APR 11, 2018
Make no mistake about it: Central banks need a massive overhaul, posthaste.
And make no mistake about this either: It will not happen, for one simple reason.
At this point in the fiscal Ponzi game, fundamental change is synonymous with fundamental pain. The sooner we address central bank misdeeds, the better off we’ll all be, but the fiat printing parade has gone on so long now, truly facing up to it means experiencing all of the delayed pain central banks have worked so endlessly to avoid.
But it can’t be avoided forever. That’s what a free market is: upside and downside. Attempting to artificially print away the downside via endless stimulus is the same logic that drives someone who attempts to artificially drug away reality. “Maybe I can just keep doing this forever!” It’s never worked, not once.
Reality always wins in the end.
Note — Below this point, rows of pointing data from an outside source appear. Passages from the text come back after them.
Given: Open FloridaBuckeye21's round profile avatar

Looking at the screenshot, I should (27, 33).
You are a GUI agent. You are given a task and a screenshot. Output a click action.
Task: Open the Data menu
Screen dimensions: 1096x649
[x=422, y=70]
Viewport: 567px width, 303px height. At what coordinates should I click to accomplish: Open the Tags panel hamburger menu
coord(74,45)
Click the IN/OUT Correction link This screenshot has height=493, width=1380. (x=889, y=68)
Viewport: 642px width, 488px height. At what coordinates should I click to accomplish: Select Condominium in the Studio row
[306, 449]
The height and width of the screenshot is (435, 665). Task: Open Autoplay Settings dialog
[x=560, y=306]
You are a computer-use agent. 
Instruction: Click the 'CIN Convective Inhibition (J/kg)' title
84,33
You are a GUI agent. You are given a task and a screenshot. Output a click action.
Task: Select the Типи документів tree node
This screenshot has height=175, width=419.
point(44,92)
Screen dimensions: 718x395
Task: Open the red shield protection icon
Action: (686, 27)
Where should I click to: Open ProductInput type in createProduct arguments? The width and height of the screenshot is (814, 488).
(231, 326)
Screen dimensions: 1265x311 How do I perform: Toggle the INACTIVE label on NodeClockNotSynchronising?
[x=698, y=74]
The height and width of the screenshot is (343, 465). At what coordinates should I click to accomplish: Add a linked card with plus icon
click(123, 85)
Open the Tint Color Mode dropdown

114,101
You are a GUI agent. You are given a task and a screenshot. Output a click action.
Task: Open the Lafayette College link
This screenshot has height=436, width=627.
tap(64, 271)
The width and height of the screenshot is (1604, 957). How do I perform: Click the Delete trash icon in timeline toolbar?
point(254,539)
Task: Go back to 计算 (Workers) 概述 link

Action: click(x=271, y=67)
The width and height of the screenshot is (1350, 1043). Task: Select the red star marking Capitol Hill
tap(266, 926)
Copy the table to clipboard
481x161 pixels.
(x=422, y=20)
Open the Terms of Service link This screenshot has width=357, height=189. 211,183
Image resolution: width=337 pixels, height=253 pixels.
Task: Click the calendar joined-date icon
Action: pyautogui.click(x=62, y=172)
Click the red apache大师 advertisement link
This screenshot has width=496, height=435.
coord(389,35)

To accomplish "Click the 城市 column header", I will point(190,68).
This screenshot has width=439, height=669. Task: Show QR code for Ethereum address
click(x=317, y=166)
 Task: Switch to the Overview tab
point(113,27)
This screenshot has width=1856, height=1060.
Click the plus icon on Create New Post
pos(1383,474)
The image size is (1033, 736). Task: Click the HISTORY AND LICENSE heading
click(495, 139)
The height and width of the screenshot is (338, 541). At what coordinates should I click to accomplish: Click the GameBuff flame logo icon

Irresponsible fantasy, chemical or fiscal, never lasts.
Even as central banks face important transitions, the choices of their new leaders have reflected a desire for continuity. Most obvious, Kuroda has been confirmed for another five-year term at the BOJ, and Zhou was replaced in March by his own deputy governor, Yi Gang. Even Yellen’s successor, Jerome Powell, will probably amount to more of the same.
Of course, Powell was initially presented as a break from the past. After all, if President Donald Trump had wanted to remain on the same path, he would have just selected Yellen for a second term (which would have been more in line with tradition).
But, in Trump’s view, the Democrat Yellen was a vestige of Barack Obama’s administration, and thus had to be replaced with a declared Republican like Powell. But both Powell and Yellen are Fed veterans, and seem to be following the same normalization path.
As we enter a new era for monetary policy, we should be seeking to overhaul central-bank leadership in a more fundamental way. The lack of diversity among candidates for the top jobs suggests that the selection process is far too narrow and inward-looking.
Central banks ought to be cultivating younger people, women, and minorities, in order to broaden the range of approaches, skills, perspectives, and expertise that effective monetary policymaking will require in the future.